Texte extrait »

C'est plutôt dingue ! Take to the Skies est un album unique et complètement fou, on n'en refera jamais un comme ça, on ne pourra jamais tenter de reproduire qui on était il y a 10 ans. Pour moi la meilleure chose qui arrive quand tu joues en live, c'est d'interpréter de nouvelles chansons, celles qui décrivent qui tu es maintenant. Je crois que plus que sur n'importe quel autre de nos albums, The Spark est une remise à zéro, comme un reboot. Il sonne très différemment, il a un look différent aussi dans toute son esthétique, c'est très frais.


Je me souviens qu'après The Mindsweep en 2015, on a eu droit quelques mois plus tard à The Mindsweep: Hospitalised, tout l'album remixé par des artistes et DJ du milieu electro. Tu crois que The Spark connaîtra le même procédé mais plutôt avec une déclinaison entièrement acoustique ? Cet album s'y prêterait plus que parfaitement.

Données enregistrées »

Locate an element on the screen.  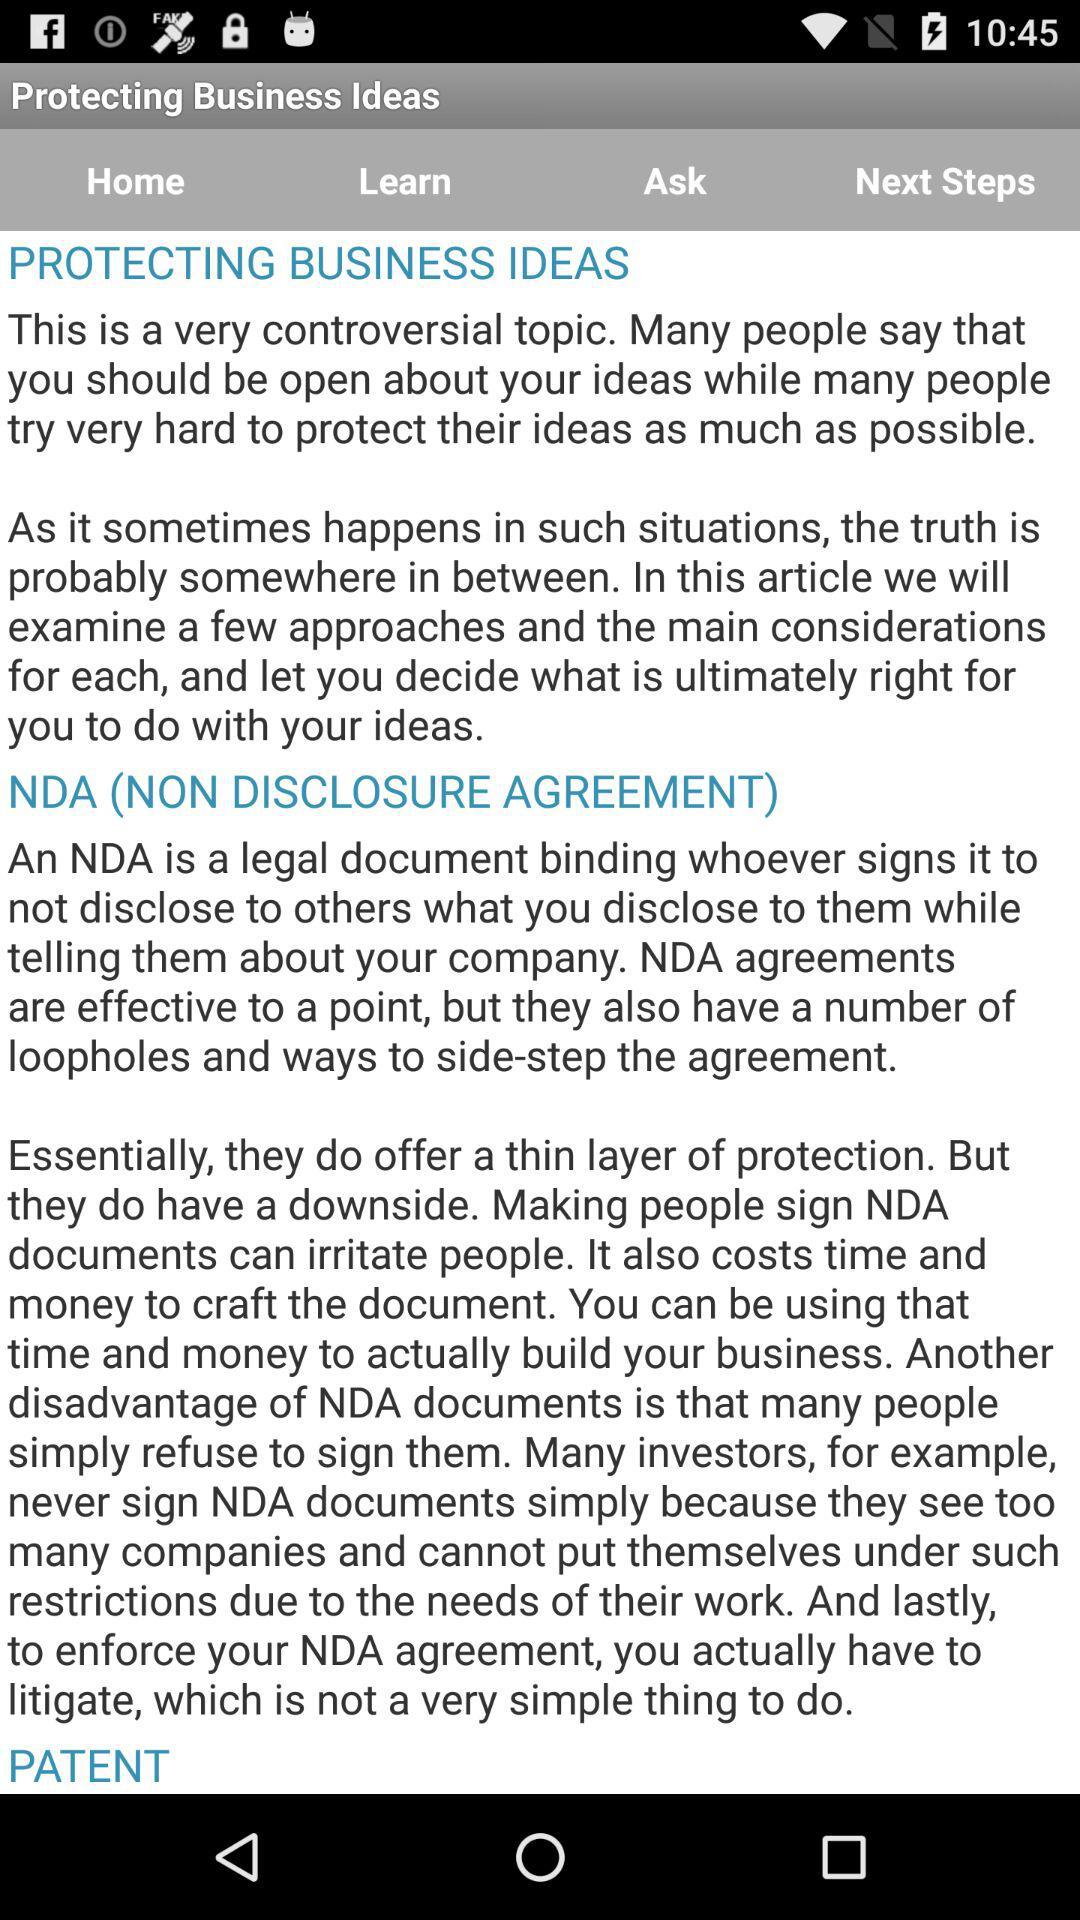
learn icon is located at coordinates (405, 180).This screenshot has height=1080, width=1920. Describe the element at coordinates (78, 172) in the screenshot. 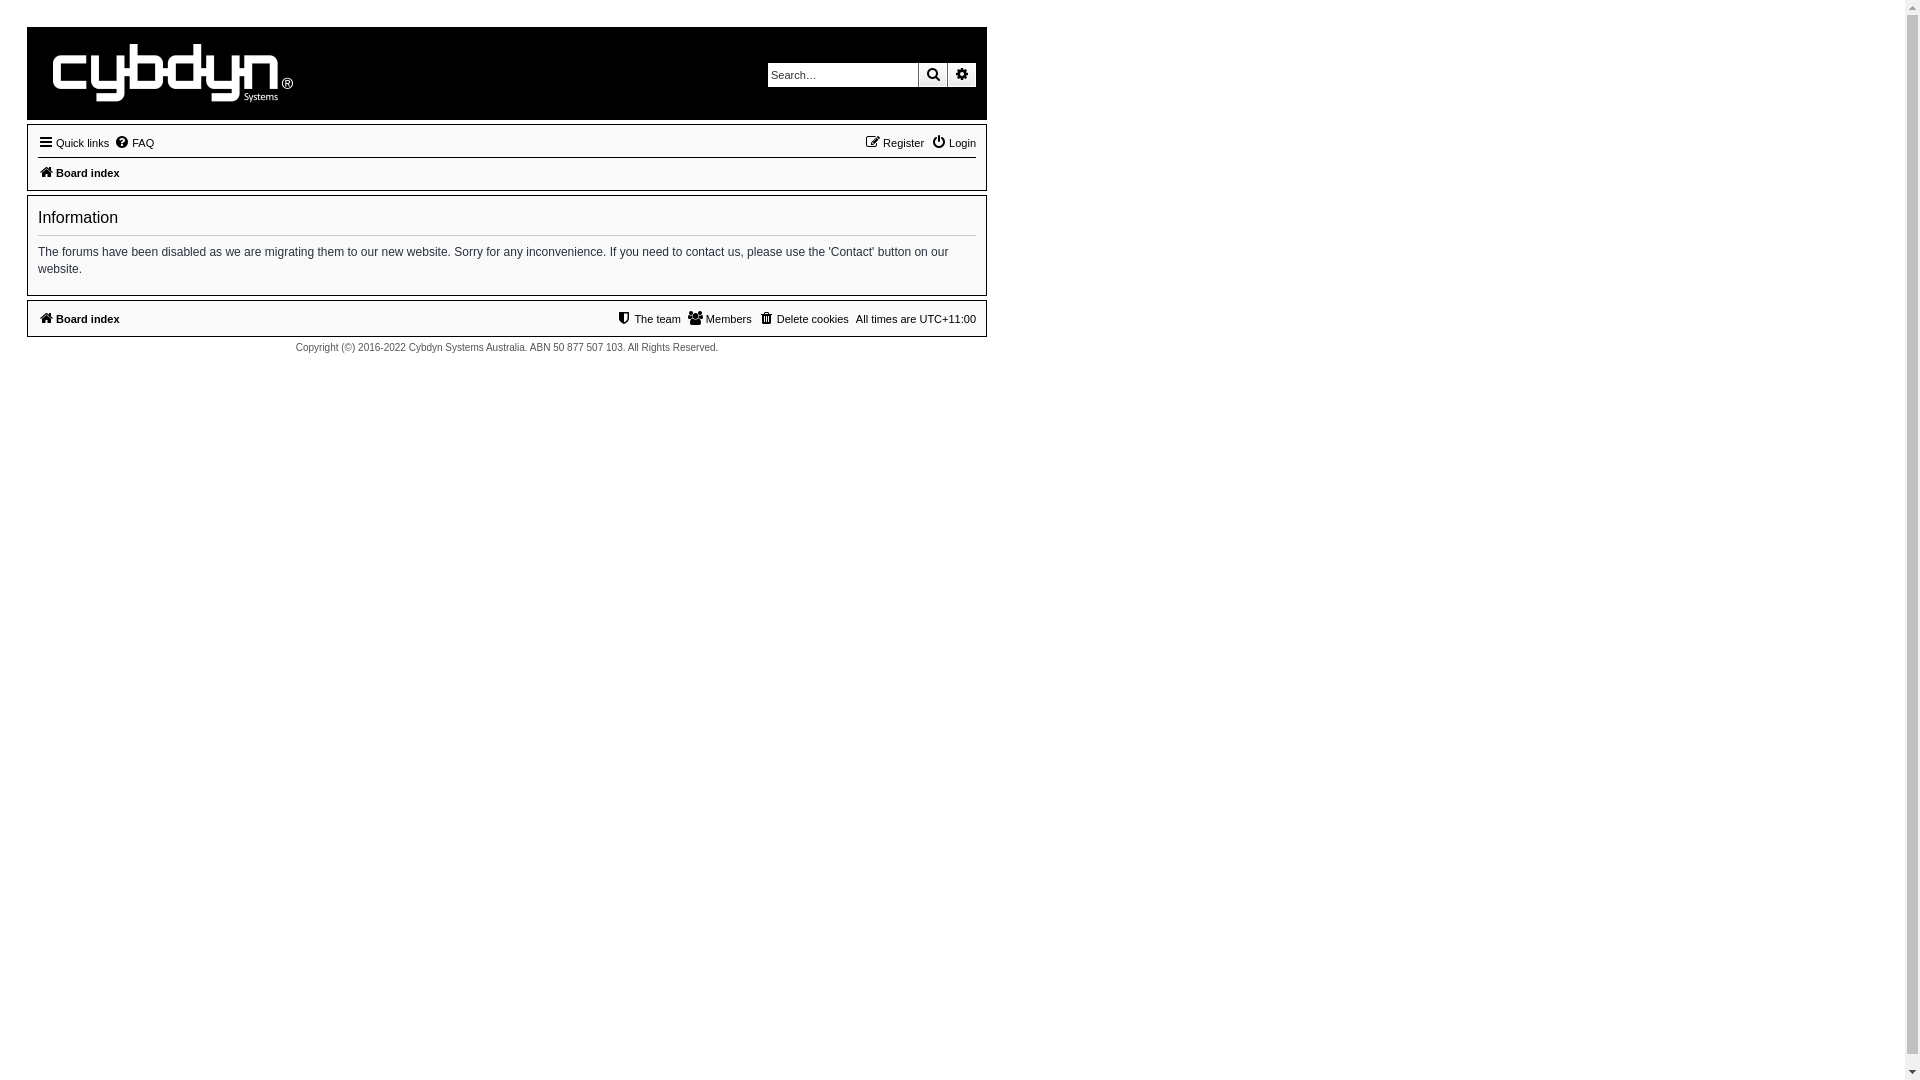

Consigne »
Rédigez la suite de l'entretien sur l'album The Spark, en reprenant après sa dernière phrase.

Réponse attendue »
On fait déjà quelques sessions acoustiques en live mais ouais j'aimerais beaucoup faire ça, c'est une  idée très cool.

D'ailleurs quelles sont les influences majeures de ce nouvel album ? Qu'est-ce que tu as beaucoup écouté pendant l'écriture et la compo ?

Je pense que la plus grosse influence de The Spark c'est clairement le post-punk et on a voulu faire notre propre post-punk. Avec le temps on a ressenti de plus en plus de frustration à être connus uniquement comme un groupe noisy qui gueule tout le temps... alors oui ! On a la colère, on a le bruit, on a la passion mais on a aussi quelque chose de plus délicat et beau à transmettre, enfin j'espère. Avec ce disque je veux combiner les deux, balancer de la colère mais avec délicatesse. C'est l'écho de ces groupes de punk dans les années 80 qui en avaient marre de faire hurler les guitares et dire qu'il n'y avait pas de futur. Ils ont commencé à se concentrer davantage sur les mélodies, sur le chant, à amener des sons de synthés comme Depeche ModeJoy DivisionThe Sound, ce genre de période... J'écoute aussi des sons britpop et ça m'a pas mal influencé également, comme Blur mais aussi de l'electro, de la drum'n'bass...

C'est quoi ton meilleur "Shikari souvenir" ?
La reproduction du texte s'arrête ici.